The entries below contain a stretch that opens with the line containing "Climate change (790, 1126)" and closes with the line containing "Home (346, 159)"; set down that stretch exactly, both ends included, and nothing else.

- **Records from a dataset**:
************
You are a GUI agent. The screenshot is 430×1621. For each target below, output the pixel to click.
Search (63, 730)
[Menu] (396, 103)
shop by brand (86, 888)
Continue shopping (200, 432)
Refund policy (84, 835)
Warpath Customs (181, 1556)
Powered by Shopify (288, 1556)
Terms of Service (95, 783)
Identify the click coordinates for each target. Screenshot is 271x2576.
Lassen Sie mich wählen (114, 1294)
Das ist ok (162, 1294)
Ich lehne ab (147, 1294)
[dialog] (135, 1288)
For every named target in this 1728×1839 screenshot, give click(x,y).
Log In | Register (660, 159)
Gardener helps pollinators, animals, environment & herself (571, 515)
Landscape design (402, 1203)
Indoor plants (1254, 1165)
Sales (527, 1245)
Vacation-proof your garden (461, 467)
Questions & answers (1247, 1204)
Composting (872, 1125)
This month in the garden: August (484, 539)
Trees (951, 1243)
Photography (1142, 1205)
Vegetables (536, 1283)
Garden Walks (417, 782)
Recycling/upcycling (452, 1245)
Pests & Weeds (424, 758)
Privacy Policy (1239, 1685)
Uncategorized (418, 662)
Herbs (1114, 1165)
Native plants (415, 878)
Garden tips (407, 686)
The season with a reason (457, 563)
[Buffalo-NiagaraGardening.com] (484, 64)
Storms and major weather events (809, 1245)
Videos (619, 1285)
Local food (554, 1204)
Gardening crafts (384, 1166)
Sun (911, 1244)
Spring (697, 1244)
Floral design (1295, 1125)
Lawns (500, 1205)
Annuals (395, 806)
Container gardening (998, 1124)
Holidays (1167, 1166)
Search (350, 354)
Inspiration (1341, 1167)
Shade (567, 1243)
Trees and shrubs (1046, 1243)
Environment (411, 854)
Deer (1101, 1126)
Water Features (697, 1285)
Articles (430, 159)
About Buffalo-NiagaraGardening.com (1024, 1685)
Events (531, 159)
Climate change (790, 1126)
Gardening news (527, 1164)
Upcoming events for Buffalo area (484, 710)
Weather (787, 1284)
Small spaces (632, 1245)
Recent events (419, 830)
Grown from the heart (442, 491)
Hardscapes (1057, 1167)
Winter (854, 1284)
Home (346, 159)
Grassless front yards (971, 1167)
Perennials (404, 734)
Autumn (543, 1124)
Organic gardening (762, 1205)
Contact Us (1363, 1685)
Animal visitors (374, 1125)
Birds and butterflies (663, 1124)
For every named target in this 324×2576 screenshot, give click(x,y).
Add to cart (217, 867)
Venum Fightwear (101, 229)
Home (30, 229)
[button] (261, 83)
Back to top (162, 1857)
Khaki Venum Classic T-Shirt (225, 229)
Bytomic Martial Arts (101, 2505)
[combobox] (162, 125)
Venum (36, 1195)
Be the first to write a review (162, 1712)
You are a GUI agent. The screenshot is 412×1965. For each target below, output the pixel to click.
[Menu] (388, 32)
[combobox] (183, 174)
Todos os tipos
************
- **SOLUTION BELOW**:
Climate change (790, 1126)
Gardening news (527, 1164)
Upcoming events for Buffalo area (484, 710)
Weather (787, 1284)
Small spaces (632, 1245)
Recent events (419, 830)
Grown from the heart (442, 491)
Hardscapes (1057, 1167)
Winter (854, 1284)
Home (346, 159)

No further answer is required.